■ What is expected:
Among the entries below, extract exactly the lines that run from the one with "Focus the thoughtbot.github.io address bar" through the one with "Collapse the Specify Lync Server name section", both ends included.

--- Information supplied Enclosed Below ---

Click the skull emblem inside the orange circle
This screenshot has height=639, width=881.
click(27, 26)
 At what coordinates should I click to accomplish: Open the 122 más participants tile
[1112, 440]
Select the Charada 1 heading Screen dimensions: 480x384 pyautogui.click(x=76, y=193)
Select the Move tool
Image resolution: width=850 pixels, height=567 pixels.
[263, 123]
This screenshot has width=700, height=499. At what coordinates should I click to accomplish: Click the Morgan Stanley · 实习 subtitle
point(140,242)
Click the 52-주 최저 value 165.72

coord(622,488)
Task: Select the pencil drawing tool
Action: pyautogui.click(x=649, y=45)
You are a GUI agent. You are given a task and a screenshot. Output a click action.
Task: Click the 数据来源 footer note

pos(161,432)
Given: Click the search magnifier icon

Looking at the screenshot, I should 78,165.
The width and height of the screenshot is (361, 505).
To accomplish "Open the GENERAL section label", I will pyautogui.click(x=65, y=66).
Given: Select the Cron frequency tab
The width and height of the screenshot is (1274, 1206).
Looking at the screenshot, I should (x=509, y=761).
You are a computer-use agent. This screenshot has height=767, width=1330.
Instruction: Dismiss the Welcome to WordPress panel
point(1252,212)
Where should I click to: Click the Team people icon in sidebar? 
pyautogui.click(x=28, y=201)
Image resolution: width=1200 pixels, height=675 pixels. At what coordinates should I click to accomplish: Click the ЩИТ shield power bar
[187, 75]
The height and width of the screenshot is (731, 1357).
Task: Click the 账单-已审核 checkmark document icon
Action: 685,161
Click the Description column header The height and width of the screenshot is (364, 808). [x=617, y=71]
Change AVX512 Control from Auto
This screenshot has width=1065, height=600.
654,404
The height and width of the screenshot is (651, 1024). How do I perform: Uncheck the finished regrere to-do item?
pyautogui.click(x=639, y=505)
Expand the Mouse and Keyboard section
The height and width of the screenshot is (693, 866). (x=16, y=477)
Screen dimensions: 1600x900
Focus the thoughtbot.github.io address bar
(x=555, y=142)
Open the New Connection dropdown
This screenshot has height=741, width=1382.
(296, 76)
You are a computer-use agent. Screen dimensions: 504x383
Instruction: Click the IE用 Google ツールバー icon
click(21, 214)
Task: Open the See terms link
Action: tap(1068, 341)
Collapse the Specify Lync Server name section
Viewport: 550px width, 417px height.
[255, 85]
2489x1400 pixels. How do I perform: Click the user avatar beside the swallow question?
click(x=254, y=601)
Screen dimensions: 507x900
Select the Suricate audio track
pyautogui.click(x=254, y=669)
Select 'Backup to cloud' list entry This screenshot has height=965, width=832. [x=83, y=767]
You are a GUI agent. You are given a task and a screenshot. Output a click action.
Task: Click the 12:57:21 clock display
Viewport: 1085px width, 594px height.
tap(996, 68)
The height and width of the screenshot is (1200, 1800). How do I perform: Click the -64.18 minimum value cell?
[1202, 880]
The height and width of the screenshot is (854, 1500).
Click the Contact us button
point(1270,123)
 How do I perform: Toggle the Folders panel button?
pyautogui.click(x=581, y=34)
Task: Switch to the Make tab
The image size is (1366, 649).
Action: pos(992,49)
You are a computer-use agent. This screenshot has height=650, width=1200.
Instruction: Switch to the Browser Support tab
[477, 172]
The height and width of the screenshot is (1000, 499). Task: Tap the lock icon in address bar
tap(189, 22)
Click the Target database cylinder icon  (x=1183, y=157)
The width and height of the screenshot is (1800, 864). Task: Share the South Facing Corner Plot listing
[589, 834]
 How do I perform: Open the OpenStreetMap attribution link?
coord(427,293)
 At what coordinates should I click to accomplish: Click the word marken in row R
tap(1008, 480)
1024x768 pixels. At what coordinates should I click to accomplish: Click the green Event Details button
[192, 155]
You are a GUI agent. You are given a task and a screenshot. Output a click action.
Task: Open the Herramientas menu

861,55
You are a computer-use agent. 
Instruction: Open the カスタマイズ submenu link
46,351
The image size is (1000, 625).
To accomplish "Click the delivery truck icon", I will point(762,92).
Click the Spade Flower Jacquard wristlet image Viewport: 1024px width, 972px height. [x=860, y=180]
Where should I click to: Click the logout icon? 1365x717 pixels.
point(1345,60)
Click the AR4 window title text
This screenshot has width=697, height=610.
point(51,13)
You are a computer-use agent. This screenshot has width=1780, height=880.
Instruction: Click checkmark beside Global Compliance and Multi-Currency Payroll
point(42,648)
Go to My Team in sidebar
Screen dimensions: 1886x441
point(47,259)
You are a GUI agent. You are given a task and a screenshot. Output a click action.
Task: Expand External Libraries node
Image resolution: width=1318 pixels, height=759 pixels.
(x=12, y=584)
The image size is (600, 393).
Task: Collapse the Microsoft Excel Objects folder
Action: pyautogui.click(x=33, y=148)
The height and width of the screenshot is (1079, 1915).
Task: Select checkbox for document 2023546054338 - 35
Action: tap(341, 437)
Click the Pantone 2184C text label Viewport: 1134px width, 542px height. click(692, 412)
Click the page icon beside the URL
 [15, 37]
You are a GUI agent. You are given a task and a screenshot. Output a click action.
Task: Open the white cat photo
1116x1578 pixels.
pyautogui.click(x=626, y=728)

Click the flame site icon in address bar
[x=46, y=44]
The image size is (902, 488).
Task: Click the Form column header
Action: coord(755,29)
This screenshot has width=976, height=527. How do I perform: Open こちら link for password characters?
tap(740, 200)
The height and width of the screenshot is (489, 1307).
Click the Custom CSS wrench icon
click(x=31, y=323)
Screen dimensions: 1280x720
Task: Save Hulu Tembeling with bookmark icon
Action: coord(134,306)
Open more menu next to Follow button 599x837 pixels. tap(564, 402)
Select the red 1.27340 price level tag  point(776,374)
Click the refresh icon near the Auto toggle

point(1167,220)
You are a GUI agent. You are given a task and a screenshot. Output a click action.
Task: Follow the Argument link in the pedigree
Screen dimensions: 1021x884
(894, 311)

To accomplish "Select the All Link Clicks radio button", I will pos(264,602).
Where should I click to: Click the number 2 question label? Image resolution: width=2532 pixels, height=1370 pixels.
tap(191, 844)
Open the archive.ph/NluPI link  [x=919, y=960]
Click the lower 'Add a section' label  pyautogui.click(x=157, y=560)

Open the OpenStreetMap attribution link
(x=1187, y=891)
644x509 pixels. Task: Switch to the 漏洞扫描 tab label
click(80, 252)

--- End of Enclosed Information supplied ---

■ Task result:
Focus the thoughtbot.github.io address bar
(x=555, y=142)
Open the New Connection dropdown
This screenshot has height=741, width=1382.
(296, 76)
You are a computer-use agent. Screen dimensions: 504x383
Instruction: Click the IE用 Google ツールバー icon
click(21, 214)
Task: Open the See terms link
Action: tap(1068, 341)
Collapse the Specify Lync Server name section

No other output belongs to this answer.